● WORK ORDER:
In the records below, pick out all lines containing the word "badge".

SOURCE INFORMATION section start

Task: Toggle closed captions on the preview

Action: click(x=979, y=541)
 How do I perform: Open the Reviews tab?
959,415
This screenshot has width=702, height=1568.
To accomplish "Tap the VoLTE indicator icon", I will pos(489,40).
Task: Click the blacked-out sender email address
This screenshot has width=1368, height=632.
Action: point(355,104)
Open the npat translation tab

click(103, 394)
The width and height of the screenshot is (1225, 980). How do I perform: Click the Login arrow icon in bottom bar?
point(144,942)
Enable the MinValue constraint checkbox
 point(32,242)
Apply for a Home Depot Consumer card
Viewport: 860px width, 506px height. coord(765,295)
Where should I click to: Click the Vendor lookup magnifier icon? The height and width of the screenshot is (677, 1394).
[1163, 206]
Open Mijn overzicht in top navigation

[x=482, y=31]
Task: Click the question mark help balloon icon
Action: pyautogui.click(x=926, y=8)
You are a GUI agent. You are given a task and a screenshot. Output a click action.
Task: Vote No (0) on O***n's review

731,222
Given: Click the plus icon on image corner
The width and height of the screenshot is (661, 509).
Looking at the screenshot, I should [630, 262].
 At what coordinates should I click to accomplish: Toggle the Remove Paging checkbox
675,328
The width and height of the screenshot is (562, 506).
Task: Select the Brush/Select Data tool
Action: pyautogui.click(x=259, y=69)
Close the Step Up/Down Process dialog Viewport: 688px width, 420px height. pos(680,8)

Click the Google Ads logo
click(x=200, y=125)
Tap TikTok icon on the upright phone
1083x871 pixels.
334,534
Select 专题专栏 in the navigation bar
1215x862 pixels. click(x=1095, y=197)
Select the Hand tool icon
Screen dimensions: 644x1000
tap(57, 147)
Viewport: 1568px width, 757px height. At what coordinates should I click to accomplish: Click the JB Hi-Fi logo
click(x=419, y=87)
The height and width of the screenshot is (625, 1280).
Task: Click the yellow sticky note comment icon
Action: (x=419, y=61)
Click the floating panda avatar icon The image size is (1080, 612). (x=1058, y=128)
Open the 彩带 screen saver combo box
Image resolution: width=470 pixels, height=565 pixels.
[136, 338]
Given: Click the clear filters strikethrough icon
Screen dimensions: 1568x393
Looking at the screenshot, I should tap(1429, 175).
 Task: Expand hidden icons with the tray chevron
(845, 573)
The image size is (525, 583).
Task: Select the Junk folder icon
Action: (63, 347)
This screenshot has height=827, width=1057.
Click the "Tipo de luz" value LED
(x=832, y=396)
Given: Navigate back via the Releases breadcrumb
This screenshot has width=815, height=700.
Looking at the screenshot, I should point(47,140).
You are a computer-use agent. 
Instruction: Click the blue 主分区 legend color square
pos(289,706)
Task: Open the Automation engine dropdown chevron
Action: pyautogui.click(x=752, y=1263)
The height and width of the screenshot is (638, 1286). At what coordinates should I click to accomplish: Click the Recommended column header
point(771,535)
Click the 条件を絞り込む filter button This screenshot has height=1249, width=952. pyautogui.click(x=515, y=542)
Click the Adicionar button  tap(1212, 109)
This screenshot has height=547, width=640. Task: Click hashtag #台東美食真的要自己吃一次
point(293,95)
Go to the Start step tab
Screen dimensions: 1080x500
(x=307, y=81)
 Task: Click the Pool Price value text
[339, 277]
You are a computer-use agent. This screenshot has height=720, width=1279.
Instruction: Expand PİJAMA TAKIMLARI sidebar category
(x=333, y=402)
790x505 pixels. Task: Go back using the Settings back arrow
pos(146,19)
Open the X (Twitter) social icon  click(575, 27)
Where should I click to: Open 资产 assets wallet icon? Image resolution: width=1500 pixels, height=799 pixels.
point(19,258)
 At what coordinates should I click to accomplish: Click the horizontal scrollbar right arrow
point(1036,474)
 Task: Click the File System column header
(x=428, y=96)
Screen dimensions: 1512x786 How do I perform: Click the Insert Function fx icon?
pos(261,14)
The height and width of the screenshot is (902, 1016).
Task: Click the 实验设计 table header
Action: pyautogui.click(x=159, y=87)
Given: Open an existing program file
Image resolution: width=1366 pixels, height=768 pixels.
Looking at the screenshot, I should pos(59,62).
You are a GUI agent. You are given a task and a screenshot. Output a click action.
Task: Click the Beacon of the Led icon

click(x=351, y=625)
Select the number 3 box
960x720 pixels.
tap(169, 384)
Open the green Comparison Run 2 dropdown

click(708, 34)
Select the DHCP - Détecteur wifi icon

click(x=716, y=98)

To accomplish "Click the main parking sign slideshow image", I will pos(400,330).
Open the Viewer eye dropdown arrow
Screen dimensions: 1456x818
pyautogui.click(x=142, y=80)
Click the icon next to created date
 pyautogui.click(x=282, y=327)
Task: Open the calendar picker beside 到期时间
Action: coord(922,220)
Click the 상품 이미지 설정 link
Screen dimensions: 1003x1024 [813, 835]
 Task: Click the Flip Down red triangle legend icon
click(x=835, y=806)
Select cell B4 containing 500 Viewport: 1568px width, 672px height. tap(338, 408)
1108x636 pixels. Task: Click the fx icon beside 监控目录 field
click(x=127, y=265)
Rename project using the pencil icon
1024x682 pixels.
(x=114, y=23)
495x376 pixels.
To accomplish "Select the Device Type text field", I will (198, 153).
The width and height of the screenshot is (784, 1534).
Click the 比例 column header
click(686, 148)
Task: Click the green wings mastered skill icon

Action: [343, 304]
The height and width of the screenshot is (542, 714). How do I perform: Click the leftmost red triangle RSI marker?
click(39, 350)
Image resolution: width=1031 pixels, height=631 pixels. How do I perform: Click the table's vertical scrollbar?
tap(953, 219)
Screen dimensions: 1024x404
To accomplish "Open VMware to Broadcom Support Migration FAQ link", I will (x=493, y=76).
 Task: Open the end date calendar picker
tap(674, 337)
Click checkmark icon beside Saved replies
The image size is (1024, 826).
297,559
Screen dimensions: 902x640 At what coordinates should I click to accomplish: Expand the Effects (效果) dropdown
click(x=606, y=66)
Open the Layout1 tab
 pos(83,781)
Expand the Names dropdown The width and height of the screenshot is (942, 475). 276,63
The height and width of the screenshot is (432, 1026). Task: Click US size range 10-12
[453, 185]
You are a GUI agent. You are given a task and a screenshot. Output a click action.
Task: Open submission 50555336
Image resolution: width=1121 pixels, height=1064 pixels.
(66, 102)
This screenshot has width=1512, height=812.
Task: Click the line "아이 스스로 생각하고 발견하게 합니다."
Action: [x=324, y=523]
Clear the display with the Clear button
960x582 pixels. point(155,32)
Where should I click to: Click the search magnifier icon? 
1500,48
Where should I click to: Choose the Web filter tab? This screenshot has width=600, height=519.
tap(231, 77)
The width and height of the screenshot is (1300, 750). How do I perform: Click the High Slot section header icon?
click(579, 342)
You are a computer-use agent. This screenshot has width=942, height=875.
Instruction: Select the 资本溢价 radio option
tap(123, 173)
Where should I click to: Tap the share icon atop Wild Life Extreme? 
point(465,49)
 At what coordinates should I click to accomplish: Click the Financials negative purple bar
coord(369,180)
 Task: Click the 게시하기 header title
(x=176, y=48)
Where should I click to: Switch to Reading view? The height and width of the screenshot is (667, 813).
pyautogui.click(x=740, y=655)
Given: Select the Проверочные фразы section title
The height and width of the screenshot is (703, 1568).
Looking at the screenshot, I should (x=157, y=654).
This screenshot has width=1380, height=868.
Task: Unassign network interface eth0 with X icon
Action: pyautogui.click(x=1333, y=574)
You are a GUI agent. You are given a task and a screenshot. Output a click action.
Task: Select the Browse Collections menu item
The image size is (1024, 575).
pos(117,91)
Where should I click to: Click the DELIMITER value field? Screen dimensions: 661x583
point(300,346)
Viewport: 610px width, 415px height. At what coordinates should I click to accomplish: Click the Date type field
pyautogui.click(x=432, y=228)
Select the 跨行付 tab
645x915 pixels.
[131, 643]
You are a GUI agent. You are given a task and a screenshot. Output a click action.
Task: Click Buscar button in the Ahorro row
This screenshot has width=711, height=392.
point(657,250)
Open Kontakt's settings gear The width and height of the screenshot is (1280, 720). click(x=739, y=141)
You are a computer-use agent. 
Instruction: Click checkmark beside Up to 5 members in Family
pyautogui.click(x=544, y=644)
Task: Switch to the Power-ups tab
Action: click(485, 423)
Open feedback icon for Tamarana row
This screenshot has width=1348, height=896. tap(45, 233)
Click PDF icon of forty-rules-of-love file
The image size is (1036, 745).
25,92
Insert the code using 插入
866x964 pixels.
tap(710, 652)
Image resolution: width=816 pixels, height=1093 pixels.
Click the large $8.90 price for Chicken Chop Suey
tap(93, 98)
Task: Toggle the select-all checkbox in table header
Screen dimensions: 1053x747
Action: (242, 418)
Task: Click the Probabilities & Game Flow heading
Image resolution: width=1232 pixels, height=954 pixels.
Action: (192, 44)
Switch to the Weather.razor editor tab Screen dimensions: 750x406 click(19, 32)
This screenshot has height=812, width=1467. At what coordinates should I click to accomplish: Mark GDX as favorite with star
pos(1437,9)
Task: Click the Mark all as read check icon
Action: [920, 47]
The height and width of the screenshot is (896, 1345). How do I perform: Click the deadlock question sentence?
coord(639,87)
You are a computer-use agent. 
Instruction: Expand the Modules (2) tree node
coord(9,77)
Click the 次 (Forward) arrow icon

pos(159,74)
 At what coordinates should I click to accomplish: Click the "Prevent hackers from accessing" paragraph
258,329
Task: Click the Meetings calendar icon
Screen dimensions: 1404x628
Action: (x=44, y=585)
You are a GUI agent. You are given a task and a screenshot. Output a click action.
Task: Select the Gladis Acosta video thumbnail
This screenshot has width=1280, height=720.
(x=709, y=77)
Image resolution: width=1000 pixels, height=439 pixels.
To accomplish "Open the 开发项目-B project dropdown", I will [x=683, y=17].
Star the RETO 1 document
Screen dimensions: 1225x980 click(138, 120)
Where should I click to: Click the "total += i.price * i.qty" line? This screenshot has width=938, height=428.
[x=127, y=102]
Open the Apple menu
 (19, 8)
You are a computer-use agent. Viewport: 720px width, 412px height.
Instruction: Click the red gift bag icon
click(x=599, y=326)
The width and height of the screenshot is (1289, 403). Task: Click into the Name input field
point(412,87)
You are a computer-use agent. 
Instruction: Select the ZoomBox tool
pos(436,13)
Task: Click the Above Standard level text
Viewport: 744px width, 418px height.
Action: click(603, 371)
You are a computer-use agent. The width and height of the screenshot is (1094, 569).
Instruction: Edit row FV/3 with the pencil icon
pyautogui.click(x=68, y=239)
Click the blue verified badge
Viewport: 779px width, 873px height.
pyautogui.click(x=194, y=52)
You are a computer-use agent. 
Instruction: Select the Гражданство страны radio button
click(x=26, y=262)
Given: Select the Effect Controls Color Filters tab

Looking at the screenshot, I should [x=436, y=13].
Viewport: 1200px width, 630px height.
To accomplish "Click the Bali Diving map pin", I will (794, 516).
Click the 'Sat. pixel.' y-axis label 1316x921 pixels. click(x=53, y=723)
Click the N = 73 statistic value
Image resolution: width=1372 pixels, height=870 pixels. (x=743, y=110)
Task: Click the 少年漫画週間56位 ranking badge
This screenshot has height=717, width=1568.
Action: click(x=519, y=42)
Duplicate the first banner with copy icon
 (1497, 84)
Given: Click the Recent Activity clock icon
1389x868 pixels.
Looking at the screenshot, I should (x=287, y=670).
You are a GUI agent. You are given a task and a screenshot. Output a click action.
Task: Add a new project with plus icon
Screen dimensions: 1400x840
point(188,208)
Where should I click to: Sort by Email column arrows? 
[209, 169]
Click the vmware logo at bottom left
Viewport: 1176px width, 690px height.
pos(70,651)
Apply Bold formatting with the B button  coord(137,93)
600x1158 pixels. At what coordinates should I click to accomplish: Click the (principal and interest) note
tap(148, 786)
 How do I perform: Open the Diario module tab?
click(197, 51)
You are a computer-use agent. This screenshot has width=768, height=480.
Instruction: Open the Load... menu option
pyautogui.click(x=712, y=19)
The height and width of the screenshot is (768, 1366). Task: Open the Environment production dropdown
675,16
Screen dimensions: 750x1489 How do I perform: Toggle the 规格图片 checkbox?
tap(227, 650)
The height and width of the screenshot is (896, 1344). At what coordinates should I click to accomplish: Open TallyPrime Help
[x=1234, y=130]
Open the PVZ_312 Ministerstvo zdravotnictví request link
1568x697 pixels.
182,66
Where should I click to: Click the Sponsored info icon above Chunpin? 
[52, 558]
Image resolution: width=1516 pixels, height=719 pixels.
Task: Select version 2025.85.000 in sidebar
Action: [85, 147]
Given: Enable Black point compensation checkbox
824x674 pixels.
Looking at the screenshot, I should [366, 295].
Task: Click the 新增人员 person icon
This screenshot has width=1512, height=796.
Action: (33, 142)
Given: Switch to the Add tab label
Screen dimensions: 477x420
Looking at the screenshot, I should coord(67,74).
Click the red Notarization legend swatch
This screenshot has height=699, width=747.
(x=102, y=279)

SOURCE INFORMATION section end

● SOLUTION FOR THIS EXERCISE:
Click the blue verified badge
Task: Click the 少年漫画週間56位 ranking badge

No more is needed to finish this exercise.